━━━ RECORDS TO PROCESS ━━━

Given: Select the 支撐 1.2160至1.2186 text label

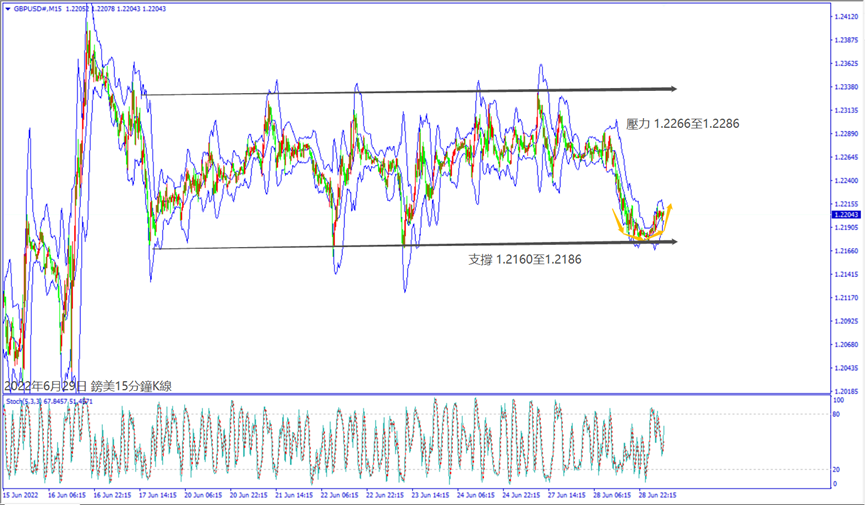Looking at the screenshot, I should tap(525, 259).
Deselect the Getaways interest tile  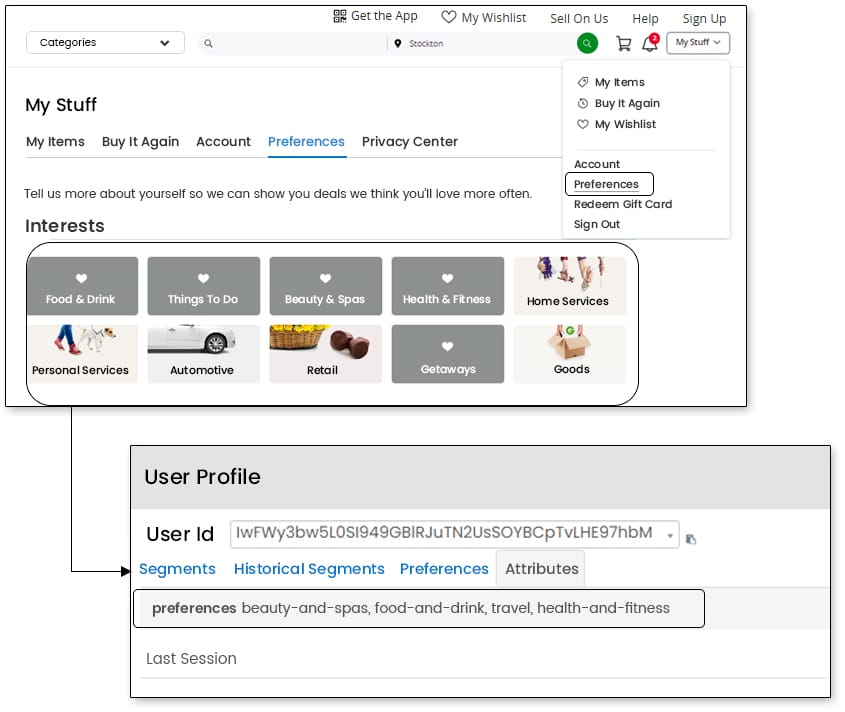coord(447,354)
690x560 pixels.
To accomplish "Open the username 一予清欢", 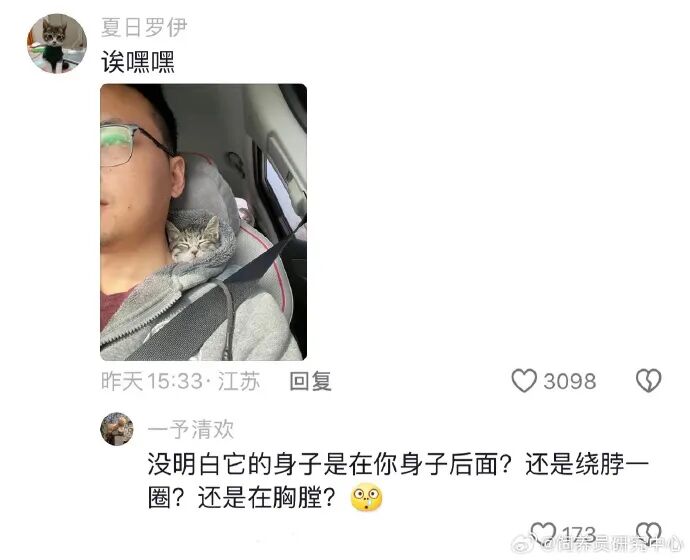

━━━
━━━ RECORDS TO PROCESS ━━━

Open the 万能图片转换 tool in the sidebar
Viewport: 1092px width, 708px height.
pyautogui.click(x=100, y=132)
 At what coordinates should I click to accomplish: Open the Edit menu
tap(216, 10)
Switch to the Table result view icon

━━━
━━━ RECORDS TO PROCESS ━━━

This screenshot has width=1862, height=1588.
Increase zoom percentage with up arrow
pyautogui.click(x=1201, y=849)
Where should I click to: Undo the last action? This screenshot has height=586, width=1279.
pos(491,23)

━━━

GIVEN PROBLEM: Echo the stretch of the data from the line containing "Where should I" through the line containing "pos(491,23)", both included, reproducing those lines precisely.

ANSWER BELOW:
Where should I click to: Undo the last action? This screenshot has height=586, width=1279.
pos(491,23)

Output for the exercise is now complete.